## WHAT YOU HAVE TO DO
The required result is a line count: how many lines in this data hold the word "Leisti". Give only that.

[Collected data]
________________________________________

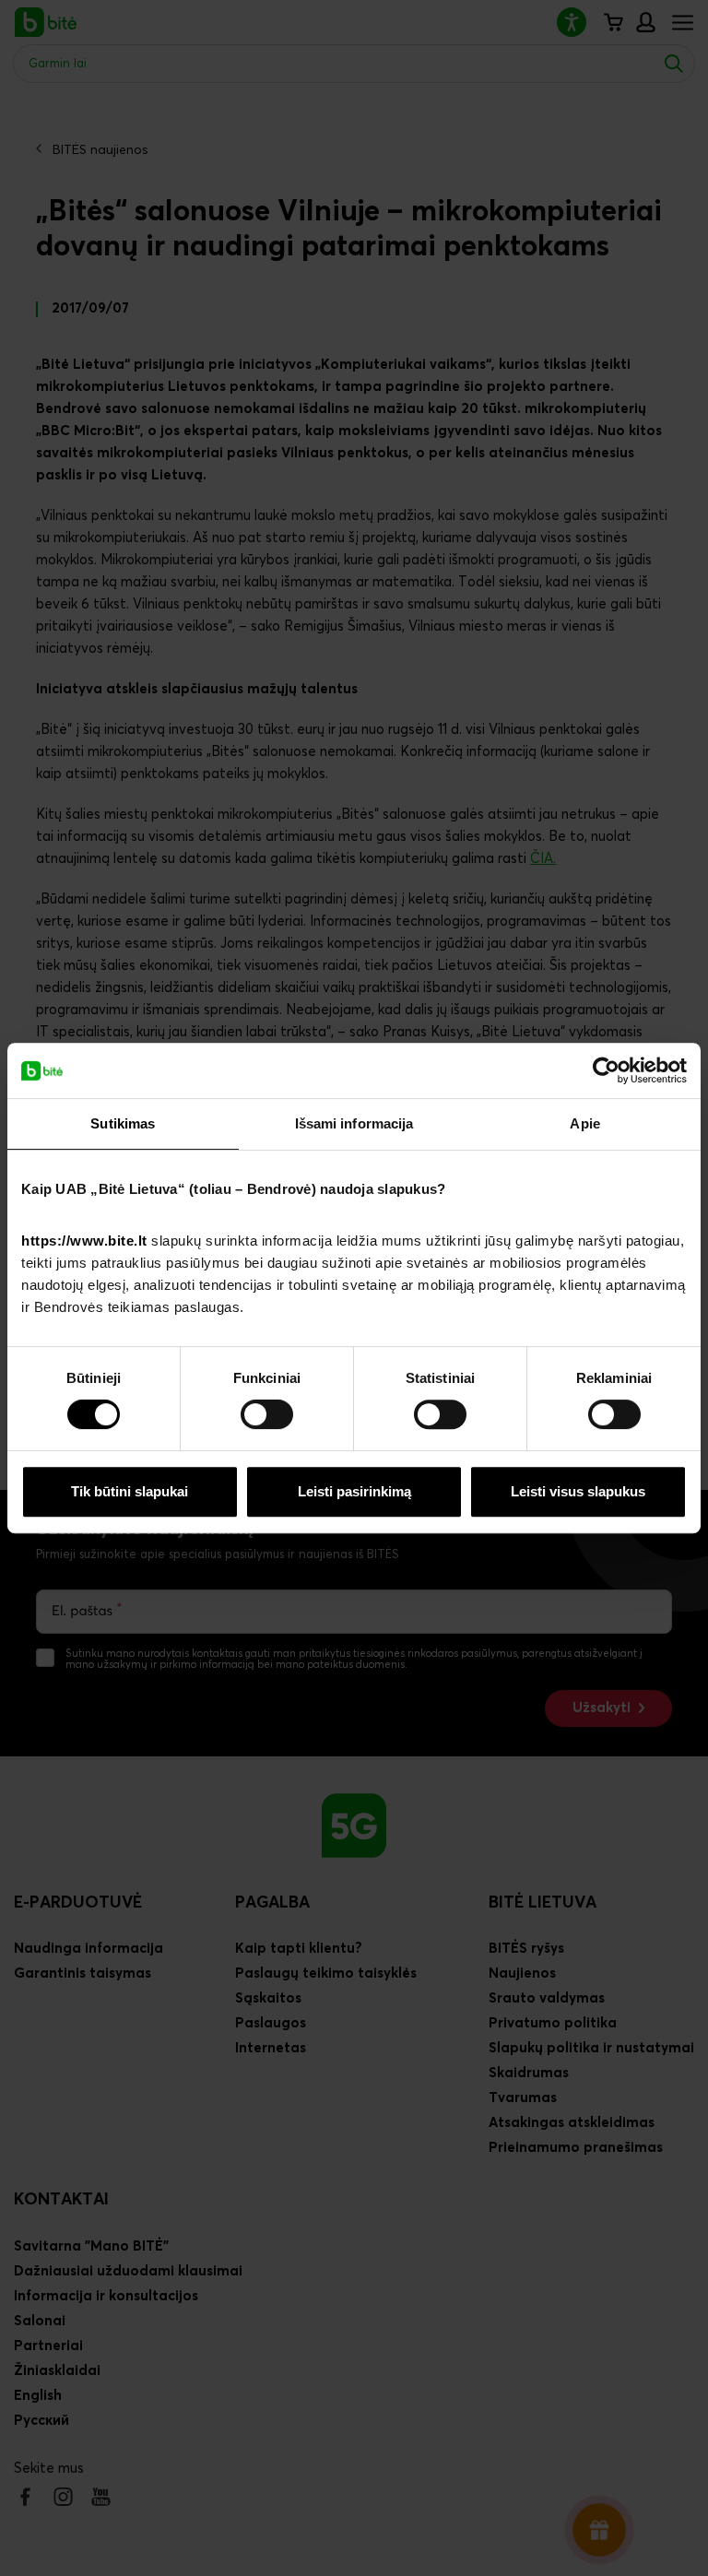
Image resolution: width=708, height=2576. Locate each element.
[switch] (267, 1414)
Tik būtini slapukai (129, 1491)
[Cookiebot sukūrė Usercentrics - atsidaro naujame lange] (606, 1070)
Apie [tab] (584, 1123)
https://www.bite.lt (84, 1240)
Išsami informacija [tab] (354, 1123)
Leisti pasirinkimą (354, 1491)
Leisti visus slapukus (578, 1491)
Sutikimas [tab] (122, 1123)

________________________________________

## RESPONSE TO THIS TASK
2